EXCERPTED RECORDS
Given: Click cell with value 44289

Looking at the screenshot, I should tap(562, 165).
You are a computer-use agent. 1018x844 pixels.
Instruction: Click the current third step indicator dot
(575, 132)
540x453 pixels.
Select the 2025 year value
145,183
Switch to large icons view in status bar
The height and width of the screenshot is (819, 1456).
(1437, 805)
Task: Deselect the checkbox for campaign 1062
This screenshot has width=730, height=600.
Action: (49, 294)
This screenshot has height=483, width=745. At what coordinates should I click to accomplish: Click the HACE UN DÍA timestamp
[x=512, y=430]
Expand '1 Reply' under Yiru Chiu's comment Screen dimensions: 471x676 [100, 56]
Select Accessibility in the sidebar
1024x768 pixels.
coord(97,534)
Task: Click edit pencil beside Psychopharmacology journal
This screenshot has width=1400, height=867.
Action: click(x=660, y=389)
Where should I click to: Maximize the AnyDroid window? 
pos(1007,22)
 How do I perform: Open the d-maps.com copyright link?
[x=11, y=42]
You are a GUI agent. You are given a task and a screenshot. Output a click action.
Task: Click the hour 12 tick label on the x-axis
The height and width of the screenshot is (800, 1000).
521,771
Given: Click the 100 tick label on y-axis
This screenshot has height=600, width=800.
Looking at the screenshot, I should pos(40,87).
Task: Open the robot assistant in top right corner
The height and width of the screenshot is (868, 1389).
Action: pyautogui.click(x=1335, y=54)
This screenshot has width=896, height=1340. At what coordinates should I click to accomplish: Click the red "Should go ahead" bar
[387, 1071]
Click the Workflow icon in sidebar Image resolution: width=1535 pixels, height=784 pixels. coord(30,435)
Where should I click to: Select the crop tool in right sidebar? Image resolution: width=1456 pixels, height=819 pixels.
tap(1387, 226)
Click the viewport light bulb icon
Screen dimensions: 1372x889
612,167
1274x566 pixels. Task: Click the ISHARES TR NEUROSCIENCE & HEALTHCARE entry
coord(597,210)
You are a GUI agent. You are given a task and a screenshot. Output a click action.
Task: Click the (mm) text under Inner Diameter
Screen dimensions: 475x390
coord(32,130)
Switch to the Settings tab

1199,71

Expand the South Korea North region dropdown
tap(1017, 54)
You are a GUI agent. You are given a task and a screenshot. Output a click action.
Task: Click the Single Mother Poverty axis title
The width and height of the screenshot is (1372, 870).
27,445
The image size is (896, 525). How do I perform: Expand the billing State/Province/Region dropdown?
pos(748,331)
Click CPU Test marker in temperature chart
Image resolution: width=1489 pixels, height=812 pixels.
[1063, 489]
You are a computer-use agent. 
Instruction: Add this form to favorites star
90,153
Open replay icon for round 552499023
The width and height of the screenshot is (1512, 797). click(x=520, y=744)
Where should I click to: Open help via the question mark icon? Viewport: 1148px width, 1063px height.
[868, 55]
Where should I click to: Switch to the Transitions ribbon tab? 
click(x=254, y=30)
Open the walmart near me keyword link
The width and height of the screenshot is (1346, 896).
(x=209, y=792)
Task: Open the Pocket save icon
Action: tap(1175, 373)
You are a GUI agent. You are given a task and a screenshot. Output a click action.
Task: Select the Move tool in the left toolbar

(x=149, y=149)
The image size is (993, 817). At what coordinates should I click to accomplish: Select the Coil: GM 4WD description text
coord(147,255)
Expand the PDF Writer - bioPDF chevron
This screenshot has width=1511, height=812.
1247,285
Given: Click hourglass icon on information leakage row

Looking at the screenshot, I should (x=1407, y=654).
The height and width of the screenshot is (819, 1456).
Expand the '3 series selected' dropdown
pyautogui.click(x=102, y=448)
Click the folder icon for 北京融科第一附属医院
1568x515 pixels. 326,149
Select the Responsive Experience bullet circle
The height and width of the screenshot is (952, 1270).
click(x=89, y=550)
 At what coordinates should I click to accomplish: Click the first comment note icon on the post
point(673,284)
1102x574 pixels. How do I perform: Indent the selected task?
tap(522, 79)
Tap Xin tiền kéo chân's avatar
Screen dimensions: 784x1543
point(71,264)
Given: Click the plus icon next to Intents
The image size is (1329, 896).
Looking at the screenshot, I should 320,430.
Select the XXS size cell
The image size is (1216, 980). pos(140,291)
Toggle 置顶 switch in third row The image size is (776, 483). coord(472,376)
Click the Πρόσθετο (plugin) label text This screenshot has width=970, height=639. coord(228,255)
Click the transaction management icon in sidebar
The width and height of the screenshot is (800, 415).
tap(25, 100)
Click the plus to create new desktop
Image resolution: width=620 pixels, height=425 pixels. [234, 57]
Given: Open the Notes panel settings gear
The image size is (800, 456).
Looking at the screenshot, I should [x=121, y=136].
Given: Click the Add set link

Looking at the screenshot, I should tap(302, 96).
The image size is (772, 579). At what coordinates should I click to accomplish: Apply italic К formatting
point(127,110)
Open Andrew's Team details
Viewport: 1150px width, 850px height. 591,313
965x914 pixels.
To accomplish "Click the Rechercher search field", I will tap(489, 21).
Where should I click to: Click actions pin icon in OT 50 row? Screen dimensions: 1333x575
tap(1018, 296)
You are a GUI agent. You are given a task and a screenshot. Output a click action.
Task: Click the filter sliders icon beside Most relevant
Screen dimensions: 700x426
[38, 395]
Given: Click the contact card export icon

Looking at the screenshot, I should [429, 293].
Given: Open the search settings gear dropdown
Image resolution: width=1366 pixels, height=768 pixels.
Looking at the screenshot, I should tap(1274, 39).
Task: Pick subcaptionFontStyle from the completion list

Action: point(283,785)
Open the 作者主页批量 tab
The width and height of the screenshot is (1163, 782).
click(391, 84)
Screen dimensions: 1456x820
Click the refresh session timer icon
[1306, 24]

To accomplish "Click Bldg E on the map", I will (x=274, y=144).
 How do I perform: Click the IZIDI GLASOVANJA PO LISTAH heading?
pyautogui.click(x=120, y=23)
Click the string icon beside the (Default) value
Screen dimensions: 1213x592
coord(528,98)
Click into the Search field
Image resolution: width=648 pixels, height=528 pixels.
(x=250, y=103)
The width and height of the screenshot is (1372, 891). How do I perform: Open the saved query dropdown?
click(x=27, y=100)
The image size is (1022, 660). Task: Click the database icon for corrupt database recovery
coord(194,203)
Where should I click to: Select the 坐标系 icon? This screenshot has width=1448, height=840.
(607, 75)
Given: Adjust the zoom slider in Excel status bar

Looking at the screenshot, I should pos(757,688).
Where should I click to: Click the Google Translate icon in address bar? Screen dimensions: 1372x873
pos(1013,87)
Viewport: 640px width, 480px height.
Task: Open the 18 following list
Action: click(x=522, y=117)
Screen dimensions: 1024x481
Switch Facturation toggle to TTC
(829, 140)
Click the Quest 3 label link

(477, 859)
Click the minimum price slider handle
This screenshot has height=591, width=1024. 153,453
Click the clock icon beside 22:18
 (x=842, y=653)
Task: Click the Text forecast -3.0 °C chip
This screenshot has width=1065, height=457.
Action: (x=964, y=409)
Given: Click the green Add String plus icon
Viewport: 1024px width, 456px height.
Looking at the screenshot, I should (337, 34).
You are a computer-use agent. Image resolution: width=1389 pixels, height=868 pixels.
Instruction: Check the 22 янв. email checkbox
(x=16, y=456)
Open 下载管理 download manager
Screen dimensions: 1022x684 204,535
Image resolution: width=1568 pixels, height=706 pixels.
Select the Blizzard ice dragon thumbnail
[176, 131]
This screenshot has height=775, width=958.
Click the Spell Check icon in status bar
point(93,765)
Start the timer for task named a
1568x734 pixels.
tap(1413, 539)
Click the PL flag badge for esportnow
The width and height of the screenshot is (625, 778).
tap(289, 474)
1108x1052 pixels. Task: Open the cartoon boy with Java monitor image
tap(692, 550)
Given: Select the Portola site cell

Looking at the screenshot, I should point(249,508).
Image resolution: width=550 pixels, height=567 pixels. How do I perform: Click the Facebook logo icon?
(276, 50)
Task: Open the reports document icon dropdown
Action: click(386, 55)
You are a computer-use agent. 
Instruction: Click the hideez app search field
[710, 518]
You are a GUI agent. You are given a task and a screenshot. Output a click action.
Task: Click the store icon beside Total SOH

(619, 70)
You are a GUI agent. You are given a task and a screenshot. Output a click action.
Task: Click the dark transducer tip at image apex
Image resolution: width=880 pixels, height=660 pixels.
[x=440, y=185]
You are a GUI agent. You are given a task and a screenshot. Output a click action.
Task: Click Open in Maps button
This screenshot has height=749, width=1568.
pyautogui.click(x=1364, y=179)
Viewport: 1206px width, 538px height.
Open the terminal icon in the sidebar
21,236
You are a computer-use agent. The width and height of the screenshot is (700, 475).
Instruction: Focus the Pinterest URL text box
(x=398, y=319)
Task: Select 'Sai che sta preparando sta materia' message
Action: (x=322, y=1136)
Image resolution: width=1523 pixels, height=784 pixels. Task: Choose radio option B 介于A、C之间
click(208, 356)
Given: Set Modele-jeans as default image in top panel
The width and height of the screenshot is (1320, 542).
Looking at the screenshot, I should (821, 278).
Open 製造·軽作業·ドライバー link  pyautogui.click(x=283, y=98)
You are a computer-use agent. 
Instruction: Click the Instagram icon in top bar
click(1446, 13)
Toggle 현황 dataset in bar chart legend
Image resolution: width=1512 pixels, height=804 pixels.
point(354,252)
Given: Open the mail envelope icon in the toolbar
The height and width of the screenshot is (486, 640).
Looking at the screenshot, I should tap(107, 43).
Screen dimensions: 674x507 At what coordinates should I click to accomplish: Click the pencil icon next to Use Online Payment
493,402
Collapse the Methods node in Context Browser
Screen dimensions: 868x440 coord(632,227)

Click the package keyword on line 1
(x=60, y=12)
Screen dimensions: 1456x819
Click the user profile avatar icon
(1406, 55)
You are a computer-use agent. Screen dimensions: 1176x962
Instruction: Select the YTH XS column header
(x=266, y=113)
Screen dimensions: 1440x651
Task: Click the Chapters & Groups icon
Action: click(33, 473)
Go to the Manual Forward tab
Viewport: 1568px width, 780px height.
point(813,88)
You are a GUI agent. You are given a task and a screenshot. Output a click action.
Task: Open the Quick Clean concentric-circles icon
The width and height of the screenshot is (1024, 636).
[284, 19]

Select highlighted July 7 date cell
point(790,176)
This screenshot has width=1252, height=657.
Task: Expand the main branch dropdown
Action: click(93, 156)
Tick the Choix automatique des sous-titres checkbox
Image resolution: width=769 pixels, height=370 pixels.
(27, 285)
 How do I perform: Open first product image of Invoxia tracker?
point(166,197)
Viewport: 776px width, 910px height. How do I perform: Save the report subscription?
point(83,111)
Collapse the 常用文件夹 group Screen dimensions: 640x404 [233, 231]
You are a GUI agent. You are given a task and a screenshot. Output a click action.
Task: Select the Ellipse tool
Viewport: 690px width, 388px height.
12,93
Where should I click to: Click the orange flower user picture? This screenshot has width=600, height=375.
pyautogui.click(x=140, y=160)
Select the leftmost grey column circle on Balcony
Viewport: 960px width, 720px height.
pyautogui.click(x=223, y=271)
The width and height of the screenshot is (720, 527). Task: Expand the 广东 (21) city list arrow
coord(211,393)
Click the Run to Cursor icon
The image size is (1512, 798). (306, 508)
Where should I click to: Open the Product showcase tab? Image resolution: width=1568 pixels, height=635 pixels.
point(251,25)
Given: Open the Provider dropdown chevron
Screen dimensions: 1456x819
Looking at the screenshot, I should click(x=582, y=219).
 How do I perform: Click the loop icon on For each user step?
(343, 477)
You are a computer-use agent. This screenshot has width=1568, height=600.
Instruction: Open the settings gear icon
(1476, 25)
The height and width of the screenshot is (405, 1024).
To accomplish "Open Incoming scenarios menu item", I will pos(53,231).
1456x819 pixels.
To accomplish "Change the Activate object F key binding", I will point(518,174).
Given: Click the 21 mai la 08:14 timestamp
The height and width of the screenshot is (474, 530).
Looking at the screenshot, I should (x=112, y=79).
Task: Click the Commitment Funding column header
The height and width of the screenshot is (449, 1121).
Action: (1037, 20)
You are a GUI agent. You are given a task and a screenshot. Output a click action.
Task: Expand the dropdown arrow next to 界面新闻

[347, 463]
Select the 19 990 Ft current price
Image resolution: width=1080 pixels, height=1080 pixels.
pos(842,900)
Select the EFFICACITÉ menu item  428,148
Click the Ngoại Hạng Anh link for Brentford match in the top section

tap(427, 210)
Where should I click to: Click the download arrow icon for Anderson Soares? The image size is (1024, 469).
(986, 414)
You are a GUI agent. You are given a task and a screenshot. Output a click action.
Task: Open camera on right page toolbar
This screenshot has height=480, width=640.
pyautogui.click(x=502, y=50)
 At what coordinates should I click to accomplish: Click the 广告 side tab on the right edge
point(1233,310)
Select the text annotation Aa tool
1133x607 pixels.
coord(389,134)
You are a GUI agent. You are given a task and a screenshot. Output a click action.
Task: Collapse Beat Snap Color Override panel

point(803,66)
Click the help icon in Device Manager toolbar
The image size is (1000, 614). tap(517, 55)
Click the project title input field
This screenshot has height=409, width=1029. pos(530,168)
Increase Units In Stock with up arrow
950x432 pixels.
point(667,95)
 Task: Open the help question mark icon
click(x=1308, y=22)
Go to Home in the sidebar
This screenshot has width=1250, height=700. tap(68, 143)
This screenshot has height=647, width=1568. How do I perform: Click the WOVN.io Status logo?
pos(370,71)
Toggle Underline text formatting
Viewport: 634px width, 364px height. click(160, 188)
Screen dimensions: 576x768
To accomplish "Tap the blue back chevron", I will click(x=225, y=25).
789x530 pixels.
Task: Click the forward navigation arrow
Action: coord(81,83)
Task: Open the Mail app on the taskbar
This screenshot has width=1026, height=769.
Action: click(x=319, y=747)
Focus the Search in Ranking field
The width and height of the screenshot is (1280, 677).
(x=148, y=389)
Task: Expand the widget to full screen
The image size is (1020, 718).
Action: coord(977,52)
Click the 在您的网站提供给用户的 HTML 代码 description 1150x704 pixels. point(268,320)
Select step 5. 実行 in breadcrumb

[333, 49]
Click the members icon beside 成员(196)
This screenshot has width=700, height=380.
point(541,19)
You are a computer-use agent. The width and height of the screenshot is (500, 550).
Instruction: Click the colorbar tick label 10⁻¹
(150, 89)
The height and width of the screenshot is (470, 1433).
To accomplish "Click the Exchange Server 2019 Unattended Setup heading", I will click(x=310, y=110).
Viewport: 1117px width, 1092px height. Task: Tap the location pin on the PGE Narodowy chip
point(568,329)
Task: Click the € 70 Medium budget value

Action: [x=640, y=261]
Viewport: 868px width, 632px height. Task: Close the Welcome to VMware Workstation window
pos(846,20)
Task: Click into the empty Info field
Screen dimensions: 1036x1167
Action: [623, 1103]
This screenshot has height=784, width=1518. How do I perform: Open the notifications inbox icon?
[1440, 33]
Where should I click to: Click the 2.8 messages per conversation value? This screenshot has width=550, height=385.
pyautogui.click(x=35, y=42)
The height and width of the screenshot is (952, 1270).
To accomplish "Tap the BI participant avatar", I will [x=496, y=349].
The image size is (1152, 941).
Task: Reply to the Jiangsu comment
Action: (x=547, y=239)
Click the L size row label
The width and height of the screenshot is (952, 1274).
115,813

WHAT YOU SHOULD DO
Reproduce the records without changes, from the line containing "Viewport: 1117px width, 1092px" through the last line of the records, both included.

OUTPUT FOR THIS EXERCISE
Viewport: 1117px width, 1092px height. Task: Tap the location pin on the PGE Narodowy chip
point(568,329)
Task: Click the € 70 Medium budget value

Action: [x=640, y=261]
Viewport: 868px width, 632px height. Task: Close the Welcome to VMware Workstation window
pos(846,20)
Task: Click into the empty Info field
Screen dimensions: 1036x1167
Action: [623, 1103]
This screenshot has height=784, width=1518. How do I perform: Open the notifications inbox icon?
[1440, 33]
Where should I click to: Click the 2.8 messages per conversation value? This screenshot has width=550, height=385.
pyautogui.click(x=35, y=42)
The height and width of the screenshot is (952, 1270).
To accomplish "Tap the BI participant avatar", I will [x=496, y=349].
The image size is (1152, 941).
Task: Reply to the Jiangsu comment
Action: (x=547, y=239)
Click the L size row label
The width and height of the screenshot is (952, 1274).
115,813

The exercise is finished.